FILE - Anicet Niyonkuru, executive secretary for the National Council for Compliance with the Arusha Agreement (CNARED), attends a meeting on the 2020 presidential election, in Bujumbra, Burundi, Oct. 11, 2019.
FILE - Anicet Niyonkuru, executive secretary for the National Council for Compliance with the Arusha Agreement (CNARED), attends a meeting on the 2020 presidential election, in Bujumbra, Burundi, Oct. 11, 2019.

Burundi's main opposition alliance in exile, the National Council for Compliance with the Arusha Agreement (CNARED), says it plans to participate in the 2020 national elections.

A recent announcement, at a news conference with CNARED press officer Mames Bansubiyeko, took many politicians by surprise. On Wednesday, the alliance's executive secretary, Anicet Niyonkuru, arrived in the capital, Bujumbura, from Brussels, Belgium, along with 15 other opposition politicians who have lived in exile the past four years.

Niyonkuru said elections were the only way to improve conditions in Burundi, which has been stuck in political turmoil since President Pierre Nkurunziza ran for and won a controversial third term in 2015.

Niyonkuru also said that his party, CDP, and his alliance CNARED would not repeat the same mistakes made in 2010 and in 2015 when they boycotted the elections, paving the way for an easy win by the ruling CNDD-FDD party.

"We will participate in elections slated for 2020 whether the political situation improves or not," he said.

The decision has triggered both criticism and praise from other political organizations.
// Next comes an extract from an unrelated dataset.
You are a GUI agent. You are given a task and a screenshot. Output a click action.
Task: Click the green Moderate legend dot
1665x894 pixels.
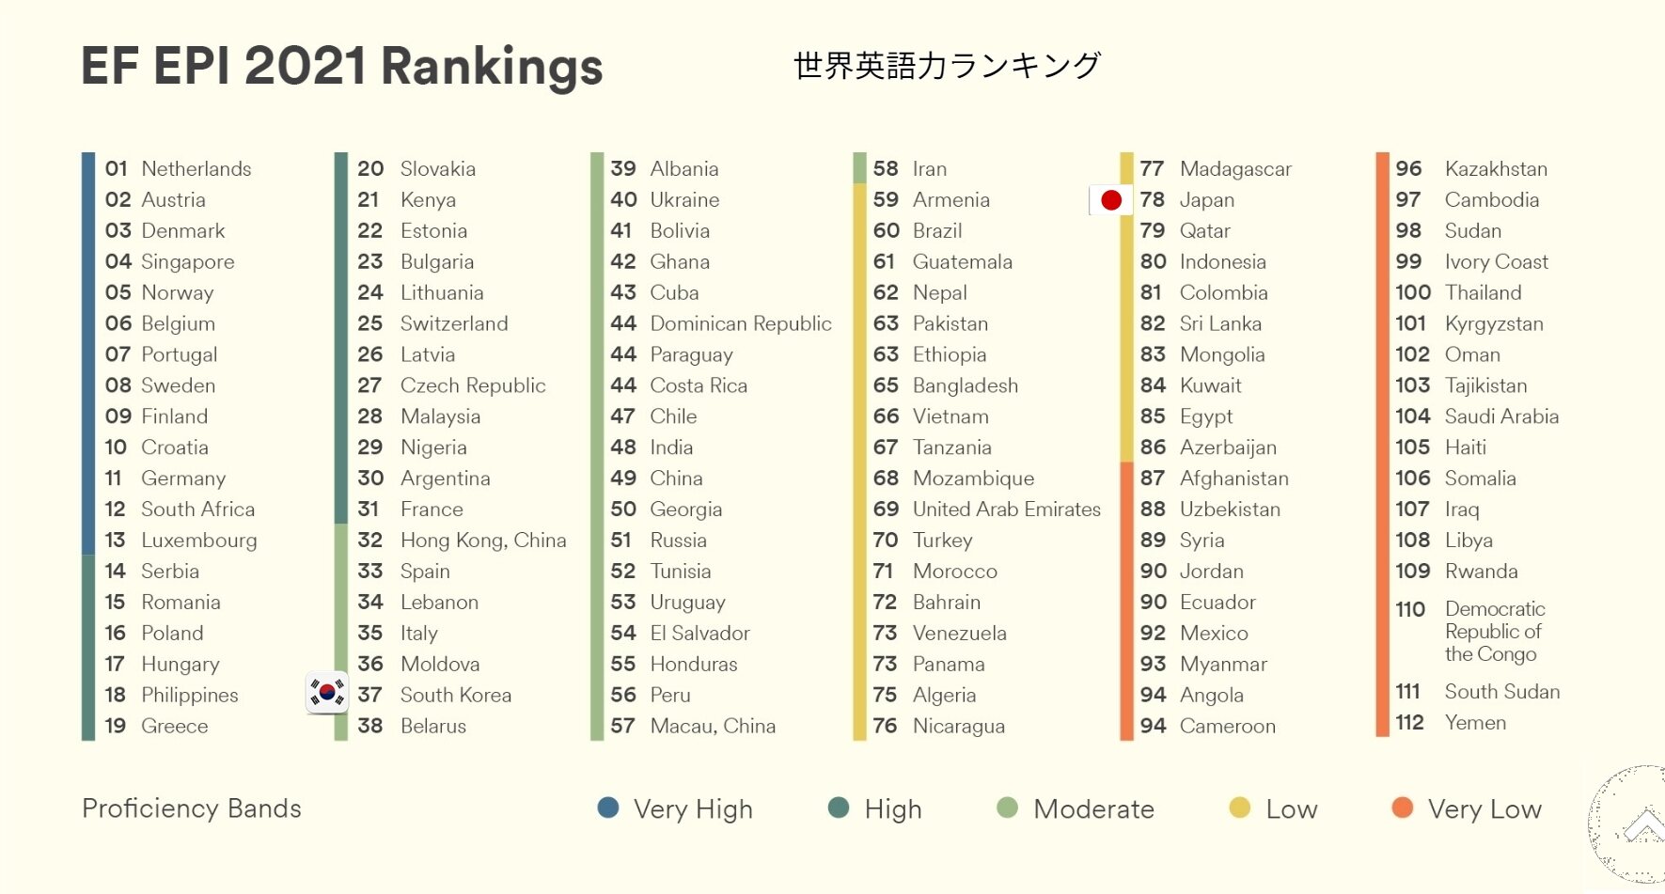point(1007,808)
Some politicians argue that the decision is a capitulation from the alliance's initial tough stance on the president's third term, which critics still consider unconstitutional.

Professor Liberat Ntibashirakandi of the Universite Libre de Bruxelles in Belgium contends that politicians who fled the country after the 2015 crisis should not return until thousands of Burundian refugees now living in camps can also come home, safely.

"I personally believe that CNARED members have the right to go back to Burundi, but the only thing I fear are the consequences of such a decision and the impact it may have on Burundian refugees who will feel betrayed by the decision to go back to a country they fled and still fear to go back to," he told VOA's Central Africa service. He said opposition politicians in exile have heeded the call by President Nkurunziza for all Burundians to come home and build their nation.

"The return of Burundian refugees in exile -- specifically that of Anicet Nionkuru and a dozen other opposition politicians -- is in line with the response many politicians and Burundians are giving to the call urging of them to go back," he said.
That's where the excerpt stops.